══ The input ══

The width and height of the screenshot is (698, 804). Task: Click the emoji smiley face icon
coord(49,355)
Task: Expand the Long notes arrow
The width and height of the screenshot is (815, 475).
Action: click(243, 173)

═══
══ The input ══

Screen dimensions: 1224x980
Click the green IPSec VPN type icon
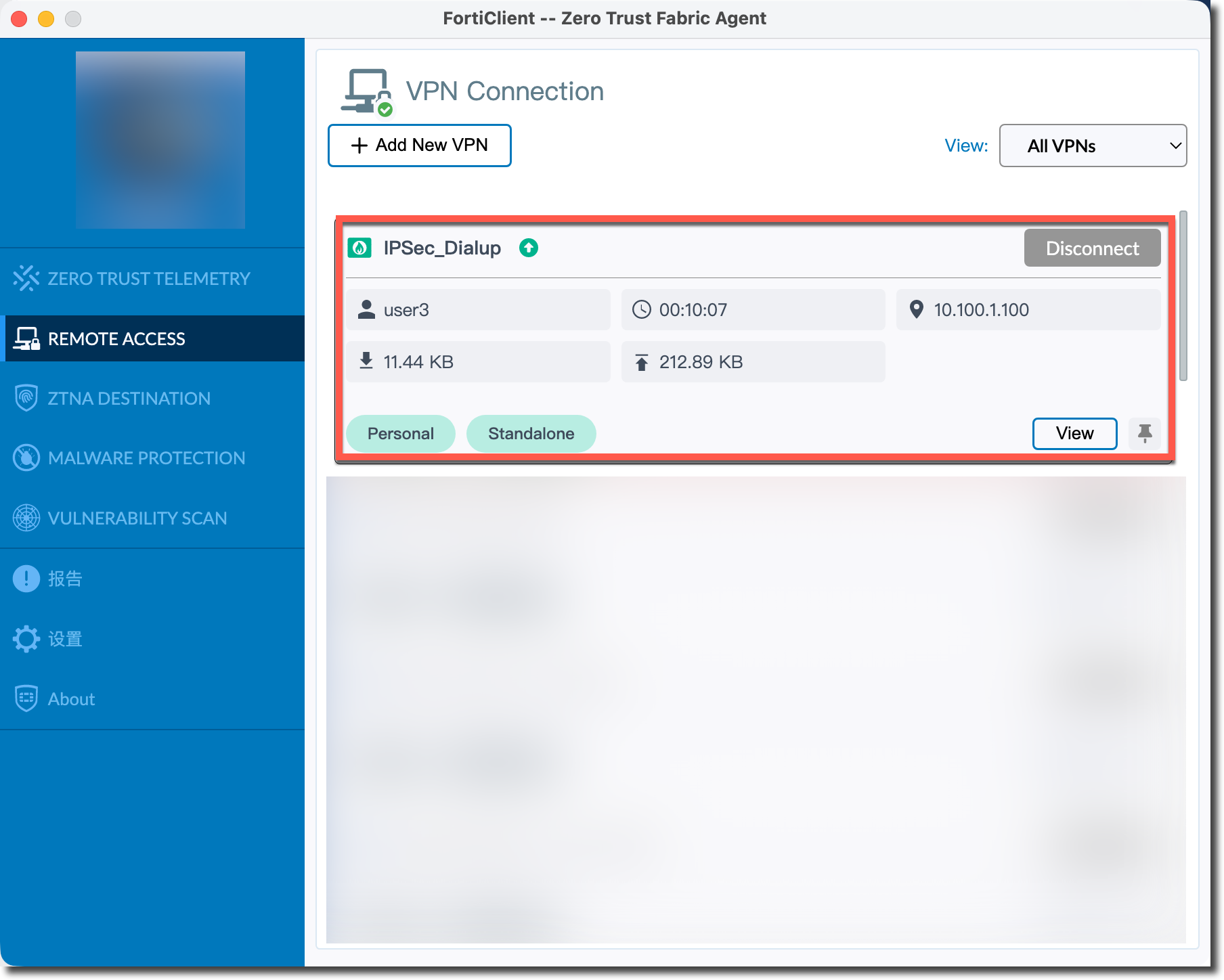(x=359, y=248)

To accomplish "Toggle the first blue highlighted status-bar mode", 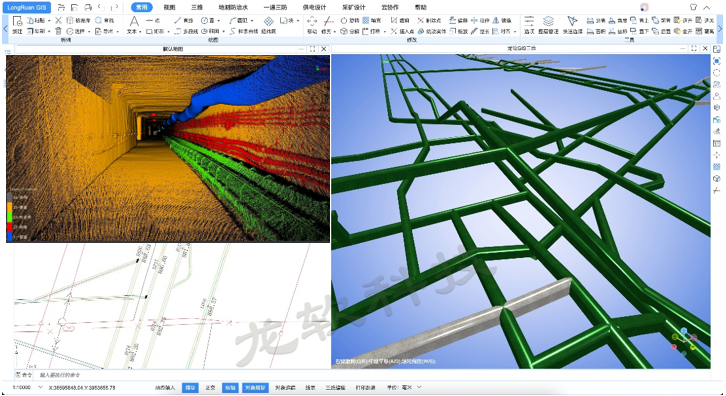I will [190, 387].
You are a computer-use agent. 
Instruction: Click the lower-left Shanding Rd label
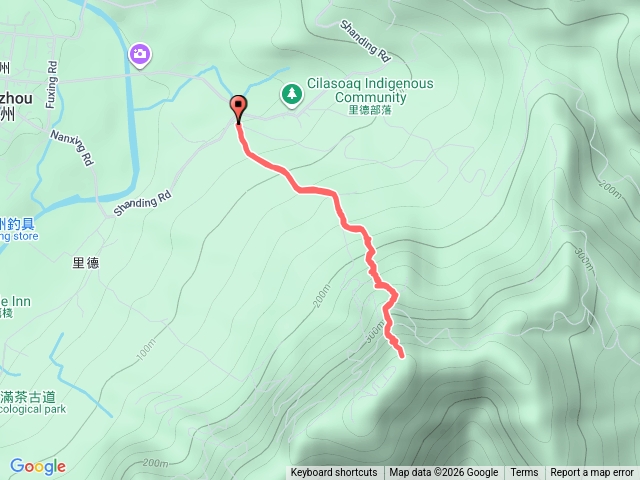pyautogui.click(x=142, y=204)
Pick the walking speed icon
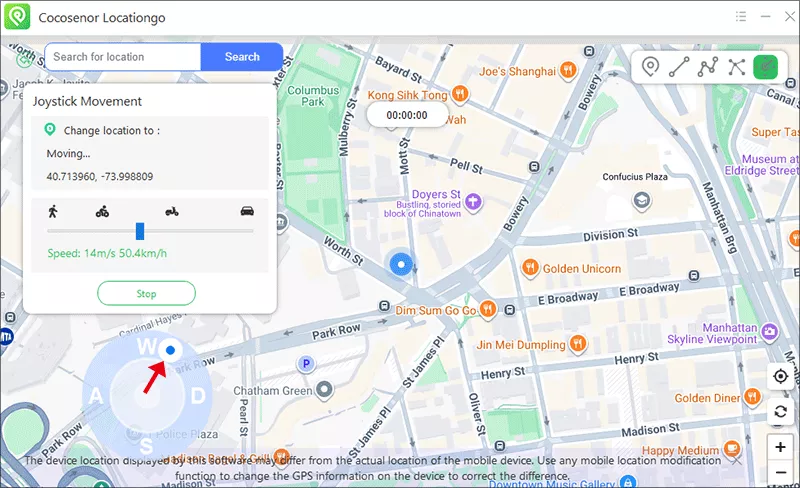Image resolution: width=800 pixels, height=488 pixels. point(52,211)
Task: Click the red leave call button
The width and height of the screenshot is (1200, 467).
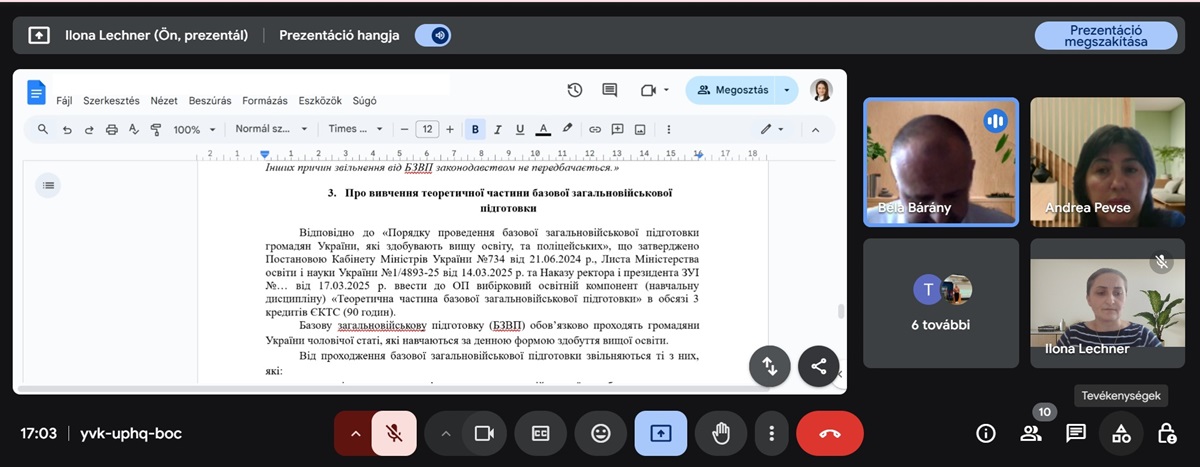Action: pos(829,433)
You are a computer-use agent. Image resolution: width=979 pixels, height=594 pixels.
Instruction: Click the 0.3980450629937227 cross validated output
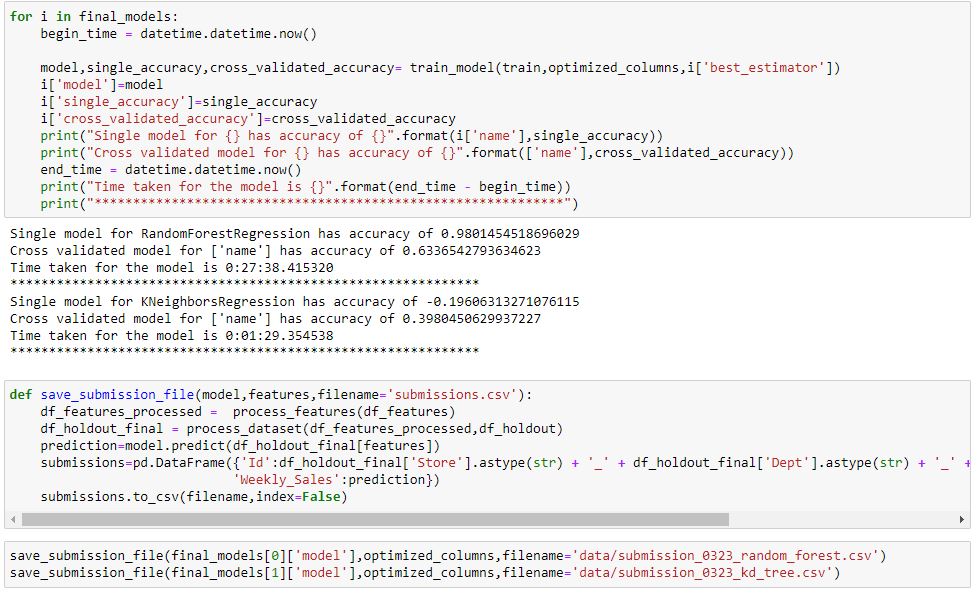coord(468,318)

═══
══ The input ══

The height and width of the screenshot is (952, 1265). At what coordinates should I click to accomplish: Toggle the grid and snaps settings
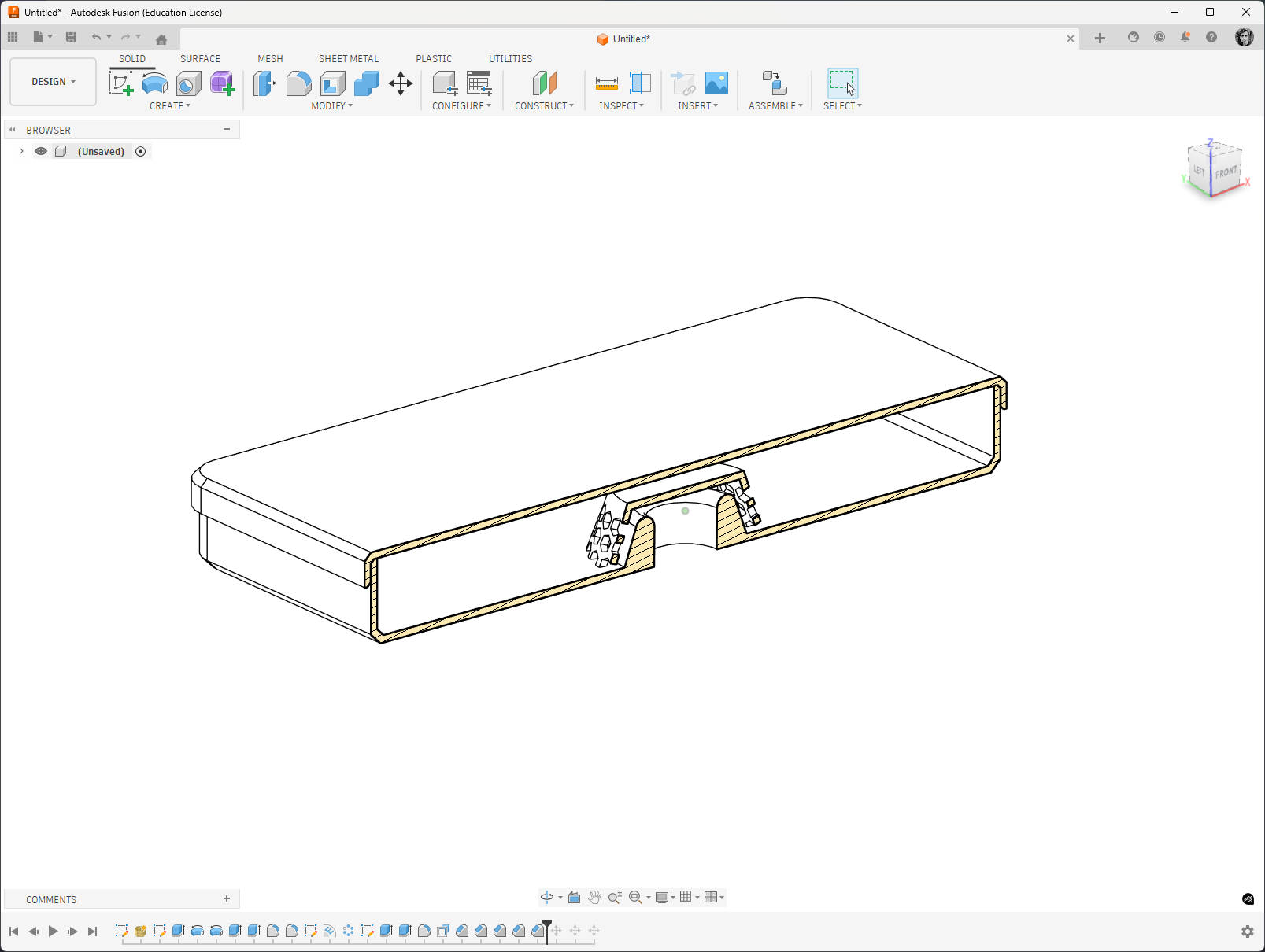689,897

═══

Exercise goal – Copy out every line in the listing where the word "computer" appears.

Task answer –
You are a computer-use agent. 
You are a computer-use agent. Image resolution: width=979 pixels, height=594 pixels.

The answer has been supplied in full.